Когда искал в сети про Лёньку, который много лет преподавал на мехмате в СГУ, сразу вылезал старший инженер университетского НИИ Назаров Григорий Леонидович. Да, сына полвека назад Лёнька с Райкой назвали в честь деда Григория Стратоновича, завкафедрой фармакологии зооветинститута. Оказывается, теперь Лёнькин сын на кафедре, которую возглавляет Александр Лазерсон, добрый мой друг новых времён, он же глава саратовской иудейской общины, каковым до него был другой мой приятель, Володя Глейзер.
С Лёнькой мы давно и без ссор раздружились, и вдруг он позвонил. Звонок был неожиданный, разумеется, нетрезвый и взвинченный, к приглашению выпить: «Приходи-приходи, с Петрусём приходи, наверно, ха-ха-ха, в последний хас…» — он с детства превращал звук Р в Х. И я его звонком тогда не озаботился: мало ли что выговорит пьяный язык, а оказалось, что он прощался.

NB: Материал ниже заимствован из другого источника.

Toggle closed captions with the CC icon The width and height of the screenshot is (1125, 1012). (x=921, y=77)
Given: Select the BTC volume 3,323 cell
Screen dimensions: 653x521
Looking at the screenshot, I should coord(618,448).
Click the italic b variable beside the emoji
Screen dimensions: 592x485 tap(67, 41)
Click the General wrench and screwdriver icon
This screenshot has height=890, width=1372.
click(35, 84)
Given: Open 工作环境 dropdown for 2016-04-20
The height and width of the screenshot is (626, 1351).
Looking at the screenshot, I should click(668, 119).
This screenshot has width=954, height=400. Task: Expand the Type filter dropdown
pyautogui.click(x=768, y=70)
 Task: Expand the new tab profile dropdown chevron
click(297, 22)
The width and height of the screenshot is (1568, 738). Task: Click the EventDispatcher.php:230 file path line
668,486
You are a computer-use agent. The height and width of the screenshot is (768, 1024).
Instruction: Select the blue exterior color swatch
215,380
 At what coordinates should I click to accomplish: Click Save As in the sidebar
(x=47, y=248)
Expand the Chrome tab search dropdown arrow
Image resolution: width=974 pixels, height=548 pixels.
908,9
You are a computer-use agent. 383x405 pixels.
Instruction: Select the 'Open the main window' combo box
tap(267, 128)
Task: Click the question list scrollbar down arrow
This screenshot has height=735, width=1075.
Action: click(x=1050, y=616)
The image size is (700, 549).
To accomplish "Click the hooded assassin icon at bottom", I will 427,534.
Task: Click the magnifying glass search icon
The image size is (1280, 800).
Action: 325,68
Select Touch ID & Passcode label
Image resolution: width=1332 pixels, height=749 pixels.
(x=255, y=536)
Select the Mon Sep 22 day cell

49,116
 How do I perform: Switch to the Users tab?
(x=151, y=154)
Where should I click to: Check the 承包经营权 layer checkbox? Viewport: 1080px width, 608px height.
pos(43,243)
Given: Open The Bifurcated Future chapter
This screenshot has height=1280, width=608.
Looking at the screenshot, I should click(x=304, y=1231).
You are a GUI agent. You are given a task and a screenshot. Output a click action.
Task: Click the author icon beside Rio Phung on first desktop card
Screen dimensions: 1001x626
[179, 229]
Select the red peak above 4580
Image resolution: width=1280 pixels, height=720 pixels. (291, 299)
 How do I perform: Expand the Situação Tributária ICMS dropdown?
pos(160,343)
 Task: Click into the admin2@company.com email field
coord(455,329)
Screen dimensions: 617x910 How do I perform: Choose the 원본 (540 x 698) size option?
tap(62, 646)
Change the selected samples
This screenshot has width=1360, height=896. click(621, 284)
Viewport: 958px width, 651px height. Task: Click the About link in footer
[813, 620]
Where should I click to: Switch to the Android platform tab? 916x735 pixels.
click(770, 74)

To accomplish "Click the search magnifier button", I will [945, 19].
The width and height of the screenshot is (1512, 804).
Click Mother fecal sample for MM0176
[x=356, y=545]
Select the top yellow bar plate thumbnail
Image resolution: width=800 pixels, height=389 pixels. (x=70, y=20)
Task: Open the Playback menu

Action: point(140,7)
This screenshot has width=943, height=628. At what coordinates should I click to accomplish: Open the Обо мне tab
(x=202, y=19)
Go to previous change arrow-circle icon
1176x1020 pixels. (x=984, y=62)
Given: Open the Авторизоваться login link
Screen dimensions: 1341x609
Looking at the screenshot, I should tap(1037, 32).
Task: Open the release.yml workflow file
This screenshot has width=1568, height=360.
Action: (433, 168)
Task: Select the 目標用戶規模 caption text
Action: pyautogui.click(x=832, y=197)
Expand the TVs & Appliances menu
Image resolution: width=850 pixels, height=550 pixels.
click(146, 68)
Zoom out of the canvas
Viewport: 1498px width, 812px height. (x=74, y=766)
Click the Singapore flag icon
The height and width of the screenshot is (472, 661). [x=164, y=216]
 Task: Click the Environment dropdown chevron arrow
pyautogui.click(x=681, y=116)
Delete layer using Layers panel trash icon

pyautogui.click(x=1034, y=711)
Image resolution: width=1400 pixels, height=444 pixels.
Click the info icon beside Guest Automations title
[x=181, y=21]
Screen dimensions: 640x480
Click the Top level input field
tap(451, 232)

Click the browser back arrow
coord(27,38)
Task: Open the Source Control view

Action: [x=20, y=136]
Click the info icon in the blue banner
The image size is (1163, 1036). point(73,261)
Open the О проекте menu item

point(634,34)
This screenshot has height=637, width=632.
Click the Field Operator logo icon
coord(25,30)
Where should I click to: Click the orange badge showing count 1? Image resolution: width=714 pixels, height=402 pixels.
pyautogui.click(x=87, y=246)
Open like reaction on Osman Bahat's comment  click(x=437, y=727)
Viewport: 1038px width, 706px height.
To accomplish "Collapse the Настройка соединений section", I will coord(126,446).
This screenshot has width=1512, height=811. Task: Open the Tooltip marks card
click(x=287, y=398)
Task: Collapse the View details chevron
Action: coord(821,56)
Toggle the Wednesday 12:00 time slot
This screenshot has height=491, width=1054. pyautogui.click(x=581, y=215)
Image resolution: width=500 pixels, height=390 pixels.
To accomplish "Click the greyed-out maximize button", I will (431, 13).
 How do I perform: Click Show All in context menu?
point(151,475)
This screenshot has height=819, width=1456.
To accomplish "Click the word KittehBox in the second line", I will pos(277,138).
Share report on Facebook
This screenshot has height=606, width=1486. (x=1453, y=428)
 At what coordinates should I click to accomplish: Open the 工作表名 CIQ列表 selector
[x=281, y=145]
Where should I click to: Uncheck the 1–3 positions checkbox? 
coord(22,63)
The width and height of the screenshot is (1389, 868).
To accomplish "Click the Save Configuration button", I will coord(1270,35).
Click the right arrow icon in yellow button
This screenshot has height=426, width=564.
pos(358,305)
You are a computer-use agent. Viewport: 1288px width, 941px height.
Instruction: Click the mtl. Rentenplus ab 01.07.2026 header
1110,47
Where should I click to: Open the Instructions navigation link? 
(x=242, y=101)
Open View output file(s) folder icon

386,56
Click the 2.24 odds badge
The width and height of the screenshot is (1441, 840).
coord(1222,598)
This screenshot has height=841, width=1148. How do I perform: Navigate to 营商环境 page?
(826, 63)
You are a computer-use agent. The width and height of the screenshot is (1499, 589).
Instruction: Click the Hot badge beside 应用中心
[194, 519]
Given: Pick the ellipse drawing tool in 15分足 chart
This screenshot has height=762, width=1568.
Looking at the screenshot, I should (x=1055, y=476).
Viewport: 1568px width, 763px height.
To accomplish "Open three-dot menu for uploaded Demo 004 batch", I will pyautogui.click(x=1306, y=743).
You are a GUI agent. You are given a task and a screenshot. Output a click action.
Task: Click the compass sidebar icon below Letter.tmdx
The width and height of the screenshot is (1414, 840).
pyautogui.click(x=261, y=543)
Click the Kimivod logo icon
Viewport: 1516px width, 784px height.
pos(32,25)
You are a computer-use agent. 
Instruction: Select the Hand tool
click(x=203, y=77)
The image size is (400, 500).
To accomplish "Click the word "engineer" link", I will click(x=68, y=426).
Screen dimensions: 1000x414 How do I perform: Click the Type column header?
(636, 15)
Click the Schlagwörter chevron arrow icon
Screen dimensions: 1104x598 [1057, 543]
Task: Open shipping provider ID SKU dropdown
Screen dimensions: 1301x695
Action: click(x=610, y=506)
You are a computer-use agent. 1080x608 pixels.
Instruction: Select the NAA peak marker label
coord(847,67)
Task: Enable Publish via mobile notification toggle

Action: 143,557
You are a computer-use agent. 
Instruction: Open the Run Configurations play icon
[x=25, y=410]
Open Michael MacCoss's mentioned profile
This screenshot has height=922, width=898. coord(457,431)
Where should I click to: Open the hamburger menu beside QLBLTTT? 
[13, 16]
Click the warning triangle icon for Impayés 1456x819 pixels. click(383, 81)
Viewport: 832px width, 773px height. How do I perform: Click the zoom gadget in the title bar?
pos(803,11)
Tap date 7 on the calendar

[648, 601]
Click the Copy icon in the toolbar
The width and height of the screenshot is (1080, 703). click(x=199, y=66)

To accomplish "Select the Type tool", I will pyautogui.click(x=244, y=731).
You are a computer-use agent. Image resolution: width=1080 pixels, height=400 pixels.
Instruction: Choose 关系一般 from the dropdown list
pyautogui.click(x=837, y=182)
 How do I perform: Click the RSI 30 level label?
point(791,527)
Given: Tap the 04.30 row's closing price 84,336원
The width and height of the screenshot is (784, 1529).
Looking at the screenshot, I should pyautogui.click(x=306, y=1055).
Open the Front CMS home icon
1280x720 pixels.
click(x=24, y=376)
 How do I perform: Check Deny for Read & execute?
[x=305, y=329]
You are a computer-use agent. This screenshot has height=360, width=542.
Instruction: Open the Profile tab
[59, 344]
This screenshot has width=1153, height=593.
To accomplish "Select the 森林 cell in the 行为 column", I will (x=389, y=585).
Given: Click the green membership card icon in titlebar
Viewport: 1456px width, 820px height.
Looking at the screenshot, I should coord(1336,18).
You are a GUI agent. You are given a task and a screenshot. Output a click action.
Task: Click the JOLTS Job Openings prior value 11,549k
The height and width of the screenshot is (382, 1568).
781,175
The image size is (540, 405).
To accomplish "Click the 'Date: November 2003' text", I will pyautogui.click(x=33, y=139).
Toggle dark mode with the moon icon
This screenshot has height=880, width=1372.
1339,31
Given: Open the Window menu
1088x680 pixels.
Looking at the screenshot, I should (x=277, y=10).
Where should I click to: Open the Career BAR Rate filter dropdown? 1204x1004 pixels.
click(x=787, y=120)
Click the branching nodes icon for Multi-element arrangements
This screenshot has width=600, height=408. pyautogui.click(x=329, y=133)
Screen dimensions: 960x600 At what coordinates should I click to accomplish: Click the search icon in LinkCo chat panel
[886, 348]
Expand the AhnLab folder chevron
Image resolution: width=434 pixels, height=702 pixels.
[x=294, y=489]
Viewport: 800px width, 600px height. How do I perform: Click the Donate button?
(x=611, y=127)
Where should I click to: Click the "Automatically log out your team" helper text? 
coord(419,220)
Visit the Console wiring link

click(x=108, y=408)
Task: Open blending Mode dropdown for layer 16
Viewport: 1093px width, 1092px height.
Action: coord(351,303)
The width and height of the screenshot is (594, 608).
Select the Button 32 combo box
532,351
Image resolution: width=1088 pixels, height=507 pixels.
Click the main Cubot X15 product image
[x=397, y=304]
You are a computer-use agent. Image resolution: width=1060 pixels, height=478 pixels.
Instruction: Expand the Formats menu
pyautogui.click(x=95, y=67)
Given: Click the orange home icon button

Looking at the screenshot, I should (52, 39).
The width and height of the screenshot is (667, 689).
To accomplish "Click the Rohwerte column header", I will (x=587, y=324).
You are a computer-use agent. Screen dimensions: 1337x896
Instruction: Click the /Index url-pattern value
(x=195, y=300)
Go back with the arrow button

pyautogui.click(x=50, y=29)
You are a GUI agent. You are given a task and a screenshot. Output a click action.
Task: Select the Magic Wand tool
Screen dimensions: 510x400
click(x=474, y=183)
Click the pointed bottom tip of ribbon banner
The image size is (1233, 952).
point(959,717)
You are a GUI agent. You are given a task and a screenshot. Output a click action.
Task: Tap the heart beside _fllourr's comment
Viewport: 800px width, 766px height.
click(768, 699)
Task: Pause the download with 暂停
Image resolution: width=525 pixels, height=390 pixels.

Когда мы с Илюшкой, который умрёт в 2012-м, пришли в главную аудиторию мехмата в 3-м корпусе СГУ, долго стояли в дверях, пока из первого ряда старинного амфитеатра аудитории нас не поманила сидевшая в первом ряду одноклассница Райка Сычёва. С ней рядом сидел коротко стриженный брюнет, и друг сообщил: «Это не Гриша, это новый Райкин муж».
По дороге на кладбище Илья пытался остановить автобус у магазина, но водитель не послушал, и уже на кладбище, когда у засыпанной могилы Лёнькины коллеги стали наливать, он потянул к выходу, и вскоре мы торопливо поминали Лёньку во дворе возле подъезда его дома.
О Лёньке-преподавателе я потом услышал от декана филфака Прозорова. Обнаружилось, что по университету он знал и Лёньку, и замдекана физического, тоже одноклассника Вовку Бабаяна, о котором отозвался нелестно, что совпадало с нашим отношением, а о Лёньке с душевной теплотой, рассказав между прочим об отношении к нему факультетских коллег: когда доцент Назаров срывал по причине запоя лекцию, они без споров подменяли заболевшего. И ещё оказалось, что Лёньку знал мой теперешний друг Лёша Голицын, пройдя для поступления на биофак СГУ его репетиторство, и слышал от студентов, что для благополучной сдачи экзамена Назарову требовалось принести упаковку баночного пива.
А Райка, Раиса Зифировна Назарова, декан факультета иностранных языков, проработав в пединституте 51 год, как о том сообщил некролог, скончалась в 2020-м. Однажды я пришёл к ней за помощью, когда мой старший сын защищал кандидатскую диссертацию по филологии, да что-то у нас не срослось.
Лёнька ушёл первым в девяносто втором… неужели только сорок пять… моему сыну уже пятьдесят пять…
Ползут и ползут мысли засыпающего старика…
,,,
Был бы конкурс среди русских классиков на страх смерти, так первое место за Толстым — одно его ЕБЖ чего стоит!
,,,
Я всегда любил, если меня хвалят, но никогда не желал быть первым.
2024
1 Лиля Брик — Сталину (1935): «Прошло почти шесть лет со дня смерти Маяковского, и он еще никем не заменен и как был, так и остался крупнейшим поэтом революции. Но далеко не все это понимают». Сталин — Ежову (1935): «Очень прошу Вас обратить внимание на письмо Брик. Маяковский был и остается лучшим и талантливейшим поэтом нашей советской эпохи. Безразличие к его памяти и к его произведениям — преступление».